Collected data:
- Opening Delimiter -

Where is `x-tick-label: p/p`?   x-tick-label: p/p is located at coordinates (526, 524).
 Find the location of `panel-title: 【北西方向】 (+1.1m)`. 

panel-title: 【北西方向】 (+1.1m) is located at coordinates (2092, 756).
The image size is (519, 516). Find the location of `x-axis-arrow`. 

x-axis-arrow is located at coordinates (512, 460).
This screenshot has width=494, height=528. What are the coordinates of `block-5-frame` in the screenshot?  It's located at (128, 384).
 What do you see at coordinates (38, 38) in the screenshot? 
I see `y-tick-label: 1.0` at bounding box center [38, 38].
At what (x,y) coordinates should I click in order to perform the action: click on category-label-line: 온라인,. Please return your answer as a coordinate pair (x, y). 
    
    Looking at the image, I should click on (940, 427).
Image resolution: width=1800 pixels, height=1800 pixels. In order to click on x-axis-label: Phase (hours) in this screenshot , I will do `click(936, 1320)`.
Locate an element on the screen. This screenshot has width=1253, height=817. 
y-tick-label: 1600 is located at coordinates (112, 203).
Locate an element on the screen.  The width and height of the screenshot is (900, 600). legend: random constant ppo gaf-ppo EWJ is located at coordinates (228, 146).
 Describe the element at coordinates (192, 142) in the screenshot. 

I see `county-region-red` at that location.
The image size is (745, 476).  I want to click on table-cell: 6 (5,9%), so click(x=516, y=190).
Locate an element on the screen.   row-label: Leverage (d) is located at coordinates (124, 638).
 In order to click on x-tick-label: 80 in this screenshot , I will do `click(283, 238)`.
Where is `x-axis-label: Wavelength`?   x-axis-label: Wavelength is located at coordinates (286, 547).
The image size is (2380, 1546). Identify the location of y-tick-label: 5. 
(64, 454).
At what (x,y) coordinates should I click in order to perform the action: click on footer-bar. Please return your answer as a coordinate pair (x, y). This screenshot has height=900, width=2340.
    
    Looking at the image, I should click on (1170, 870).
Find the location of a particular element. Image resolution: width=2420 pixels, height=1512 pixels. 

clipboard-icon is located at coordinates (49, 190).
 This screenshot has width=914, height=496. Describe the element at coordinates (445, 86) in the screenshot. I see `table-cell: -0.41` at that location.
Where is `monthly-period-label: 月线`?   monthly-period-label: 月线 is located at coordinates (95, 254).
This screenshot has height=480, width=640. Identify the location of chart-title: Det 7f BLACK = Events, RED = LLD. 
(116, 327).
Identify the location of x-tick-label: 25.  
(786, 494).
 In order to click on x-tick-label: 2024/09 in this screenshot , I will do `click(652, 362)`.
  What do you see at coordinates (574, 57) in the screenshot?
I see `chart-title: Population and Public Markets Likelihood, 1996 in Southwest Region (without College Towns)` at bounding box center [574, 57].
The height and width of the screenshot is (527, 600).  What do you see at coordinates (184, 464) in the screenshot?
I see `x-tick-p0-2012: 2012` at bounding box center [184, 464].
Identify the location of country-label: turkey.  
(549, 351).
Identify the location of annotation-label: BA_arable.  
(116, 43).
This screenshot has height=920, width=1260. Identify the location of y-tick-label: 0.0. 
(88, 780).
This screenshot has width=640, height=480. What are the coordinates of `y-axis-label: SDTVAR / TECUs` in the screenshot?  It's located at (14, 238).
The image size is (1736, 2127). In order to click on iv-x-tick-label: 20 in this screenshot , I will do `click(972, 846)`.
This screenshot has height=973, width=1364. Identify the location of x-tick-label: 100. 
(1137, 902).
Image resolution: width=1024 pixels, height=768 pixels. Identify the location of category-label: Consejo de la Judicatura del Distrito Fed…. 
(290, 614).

- Closing Delimiter -

YOUR INSTRUCTIONS: Reproduce the material above, swapping "Identify the location of" for "Determine the position of" wherever it appears and leaving everything else untouched.

TASK ANSWER:
Where is `x-tick-label: p/p`?   x-tick-label: p/p is located at coordinates (526, 524).
 Find the location of `panel-title: 【北西方向】 (+1.1m)`. 

panel-title: 【北西方向】 (+1.1m) is located at coordinates (2092, 756).
The image size is (519, 516). Find the location of `x-axis-arrow`. 

x-axis-arrow is located at coordinates (512, 460).
This screenshot has width=494, height=528. What are the coordinates of `block-5-frame` in the screenshot?  It's located at (128, 384).
 What do you see at coordinates (38, 38) in the screenshot? 
I see `y-tick-label: 1.0` at bounding box center [38, 38].
At what (x,y) coordinates should I click in order to perform the action: click on category-label-line: 온라인,. Please return your answer as a coordinate pair (x, y). 
    
    Looking at the image, I should click on (940, 427).
Image resolution: width=1800 pixels, height=1800 pixels. In order to click on x-axis-label: Phase (hours) in this screenshot , I will do `click(936, 1320)`.
Locate an element on the screen. This screenshot has width=1253, height=817. 
y-tick-label: 1600 is located at coordinates (112, 203).
Locate an element on the screen.  The width and height of the screenshot is (900, 600). legend: random constant ppo gaf-ppo EWJ is located at coordinates (228, 146).
 Describe the element at coordinates (192, 142) in the screenshot. 

I see `county-region-red` at that location.
The image size is (745, 476).  I want to click on table-cell: 6 (5,9%), so click(x=516, y=190).
Locate an element on the screen.   row-label: Leverage (d) is located at coordinates (124, 638).
 In order to click on x-tick-label: 80 in this screenshot , I will do `click(283, 238)`.
Where is `x-axis-label: Wavelength`?   x-axis-label: Wavelength is located at coordinates (286, 547).
The image size is (2380, 1546). Determine the position of y-tick-label: 5. 
(64, 454).
At what (x,y) coordinates should I click in order to perform the action: click on footer-bar. Please return your answer as a coordinate pair (x, y). This screenshot has height=900, width=2340.
    
    Looking at the image, I should click on (1170, 870).
Find the location of a particular element. Image resolution: width=2420 pixels, height=1512 pixels. 

clipboard-icon is located at coordinates (49, 190).
 This screenshot has width=914, height=496. Describe the element at coordinates (445, 86) in the screenshot. I see `table-cell: -0.41` at that location.
Where is `monthly-period-label: 月线`?   monthly-period-label: 月线 is located at coordinates (95, 254).
This screenshot has height=480, width=640. Determine the position of chart-title: Det 7f BLACK = Events, RED = LLD. 
(116, 327).
Determine the position of x-tick-label: 25.  
(786, 494).
 In order to click on x-tick-label: 2024/09 in this screenshot , I will do `click(652, 362)`.
  What do you see at coordinates (574, 57) in the screenshot?
I see `chart-title: Population and Public Markets Likelihood, 1996 in Southwest Region (without College Towns)` at bounding box center [574, 57].
The height and width of the screenshot is (527, 600).  What do you see at coordinates (184, 464) in the screenshot?
I see `x-tick-p0-2012: 2012` at bounding box center [184, 464].
Determine the position of country-label: turkey.  
(549, 351).
Determine the position of annotation-label: BA_arable.  
(116, 43).
This screenshot has height=920, width=1260. Determine the position of y-tick-label: 0.0. 
(88, 780).
This screenshot has width=640, height=480. What are the coordinates of `y-axis-label: SDTVAR / TECUs` in the screenshot?  It's located at (14, 238).
The image size is (1736, 2127). In order to click on iv-x-tick-label: 20 in this screenshot , I will do `click(972, 846)`.
This screenshot has height=973, width=1364. Determine the position of x-tick-label: 100. 
(1137, 902).
Image resolution: width=1024 pixels, height=768 pixels. Determine the position of category-label: Consejo de la Judicatura del Distrito Fed…. 
(290, 614).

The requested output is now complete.